I like to introduce cohorts into the game and give them a reason to follow their leader, so I ask players to create their cohort (using whatever character creation rules apply to PCs, but with NPS wealth) and give me a copy, with either a verbal or written personality description. Then, I use that NPC as a story element. Regardless of a "limited population" I'm sure you can think up a reason to have any cohort available once the PC creates it. If you're stuck on ideas, start with this brainstorm:

  • The party frees the cohort from captivity. (jail, prison, kidnapping, cult indoctrination, a tower accessible only by hair ...)
  • The party rescues the cohort from harm. (attack/combat is the simplest, but a cleric could gain a cohort by casting Heal or Resurrection)
  • The cohort seeks out the PC/party because of some past deed they have done. (presumably some impressive feat(s) done in a previous part of the campaign.)
  • The cohort has an existing relationship to the PC. (blood relative, marriage, betrothal, childhood friend, etc.)

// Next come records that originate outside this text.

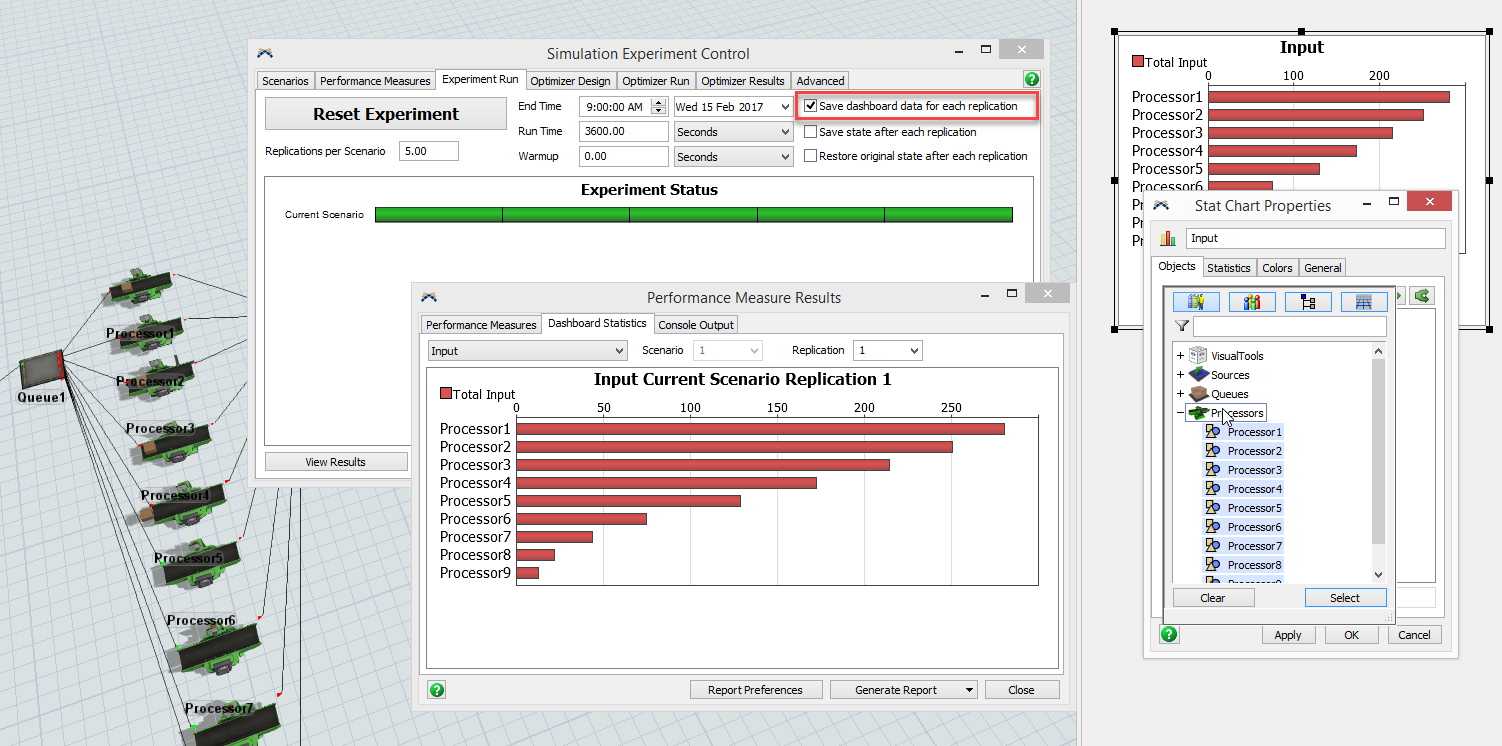Click the red Total Input legend swatch in results

[446, 394]

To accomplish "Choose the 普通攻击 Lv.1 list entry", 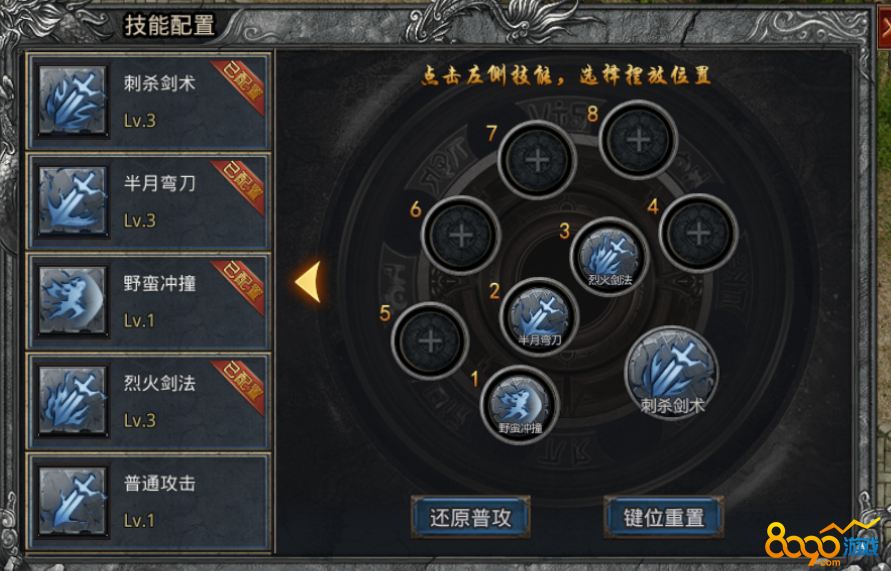I will (x=148, y=502).
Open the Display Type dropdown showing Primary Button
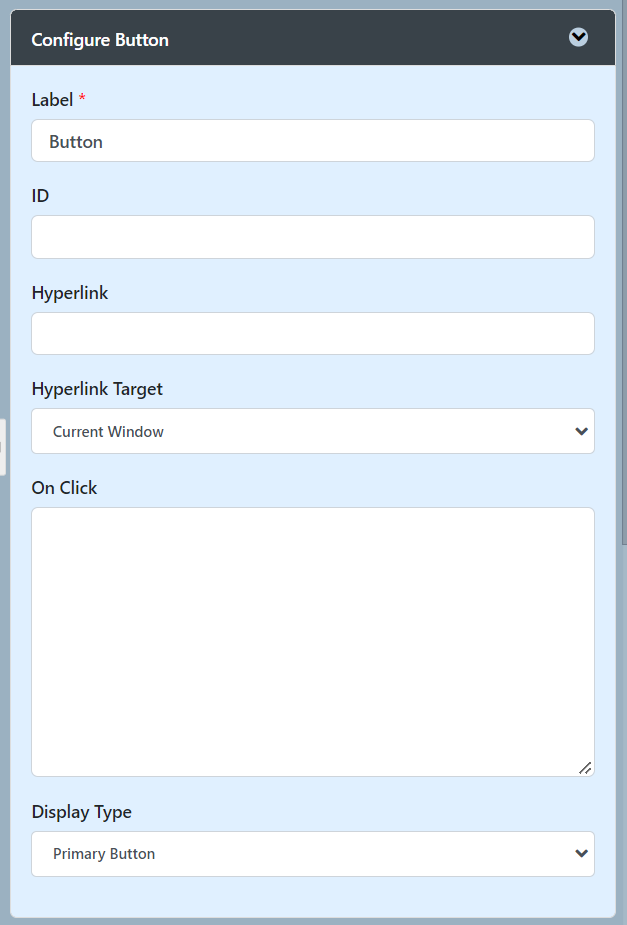This screenshot has height=925, width=627. 300,854
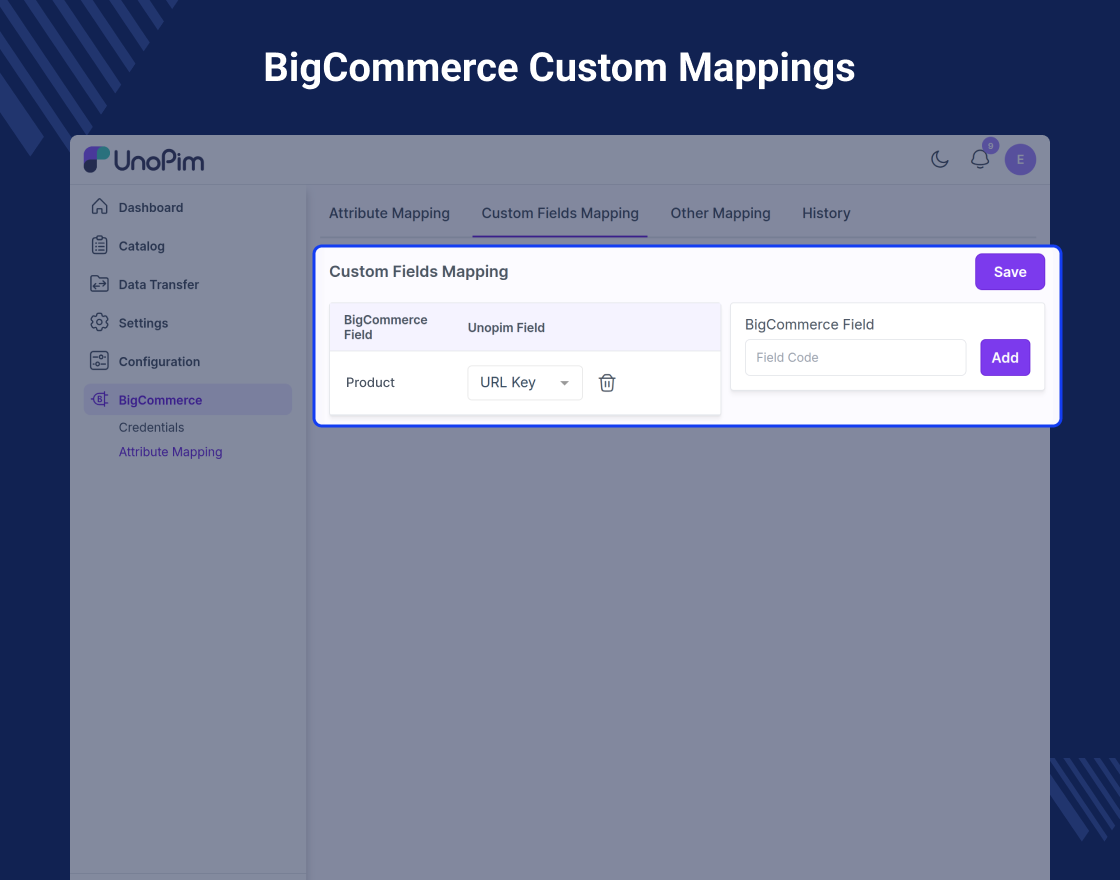Open the Dashboard from the sidebar
Viewport: 1120px width, 880px height.
(x=151, y=207)
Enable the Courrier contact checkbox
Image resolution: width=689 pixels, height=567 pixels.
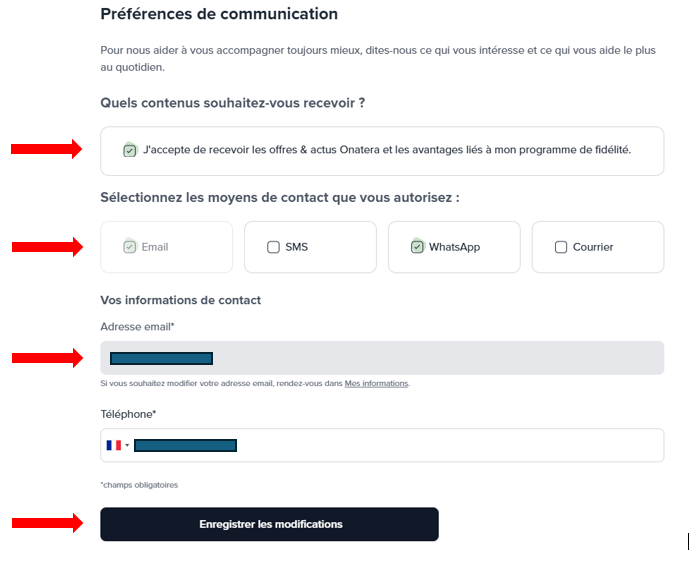(561, 247)
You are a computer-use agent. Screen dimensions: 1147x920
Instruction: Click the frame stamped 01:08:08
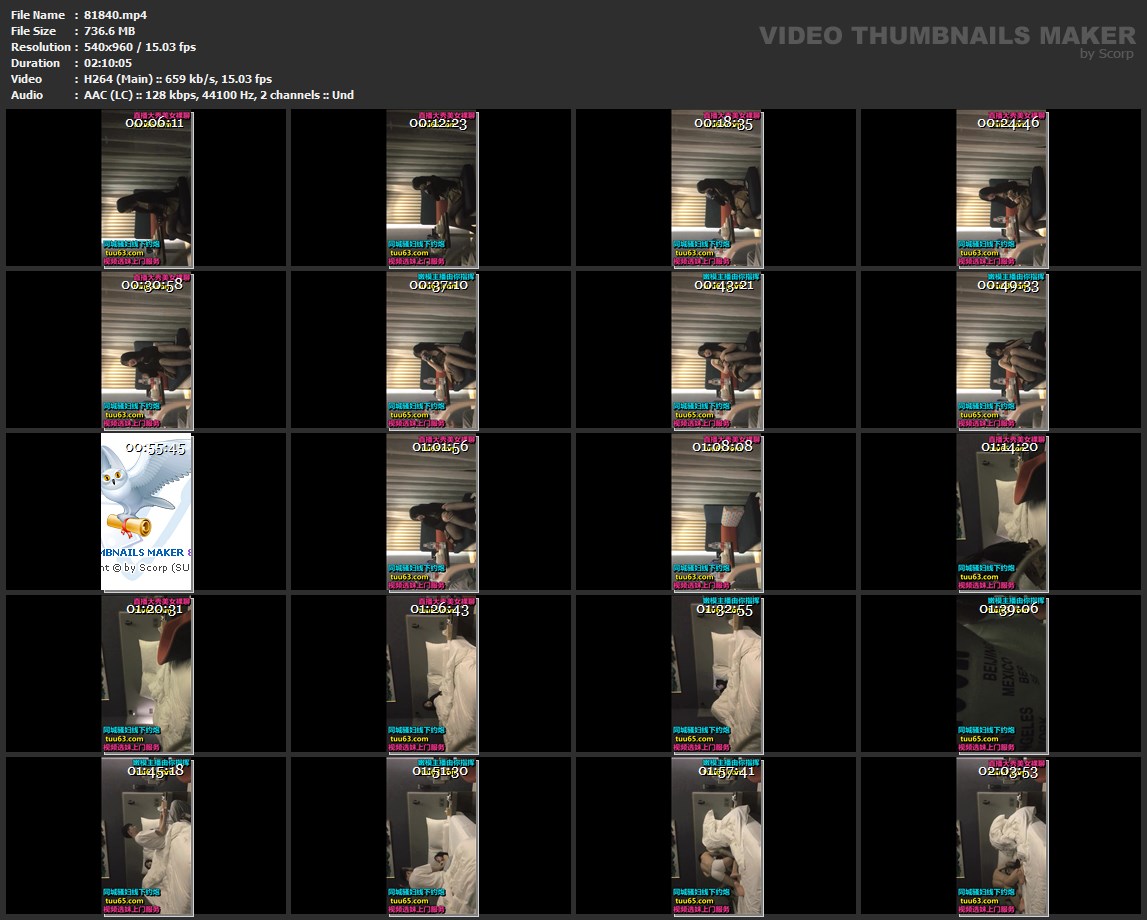717,512
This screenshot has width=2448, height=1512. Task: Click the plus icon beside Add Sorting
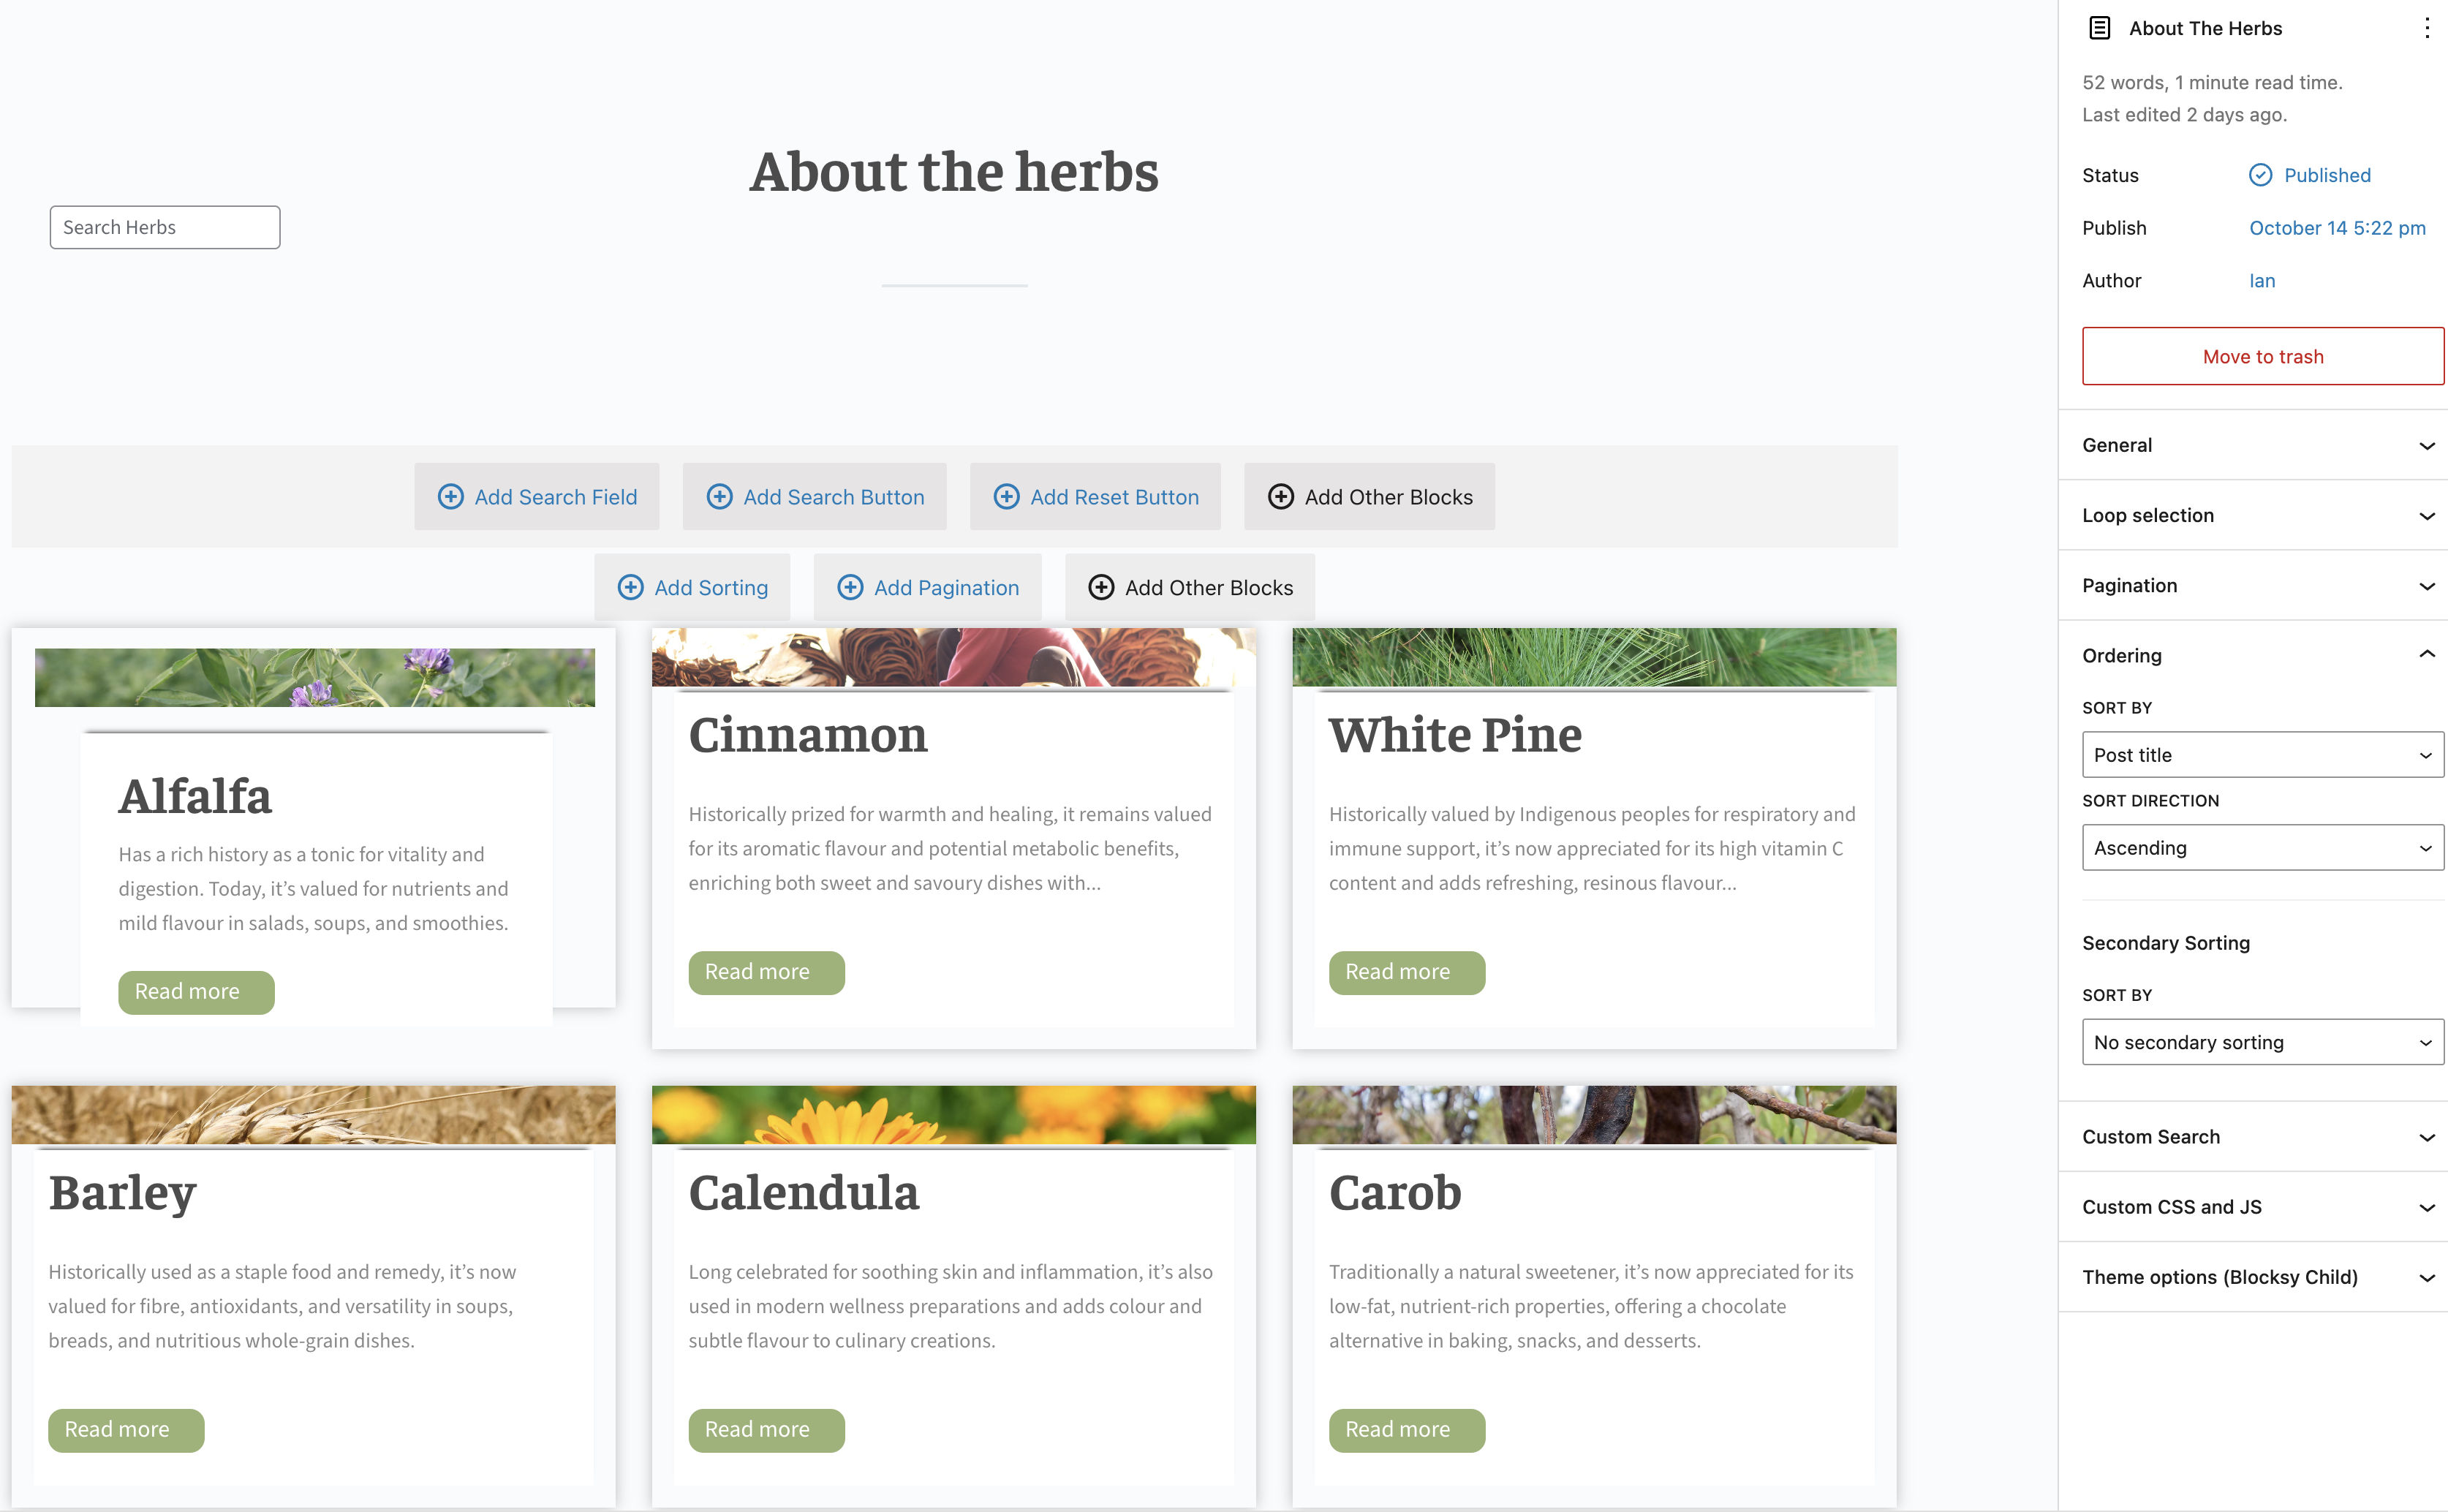[630, 588]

  • The cohort was hired to oppose the party (spy on, assassinate, thwart, follow, etc.) but after observation has decided to turn on it's employer and join the PCs instead. (They may reveal their original job right away, or only admit it later when they feel the need. There's lots of room for story in this one!)

I agree with the others. The best approach is to roleplay the enemy. (It is a roleplaying game, after all!) For some enemies that will be easier than others, and leaves the GM a lot of leeway to choose different behaviors by choosing different enemies. (i.e. Animals will attack whoever is closest to them, so if you want your front line characters attacked a lot, send animals.)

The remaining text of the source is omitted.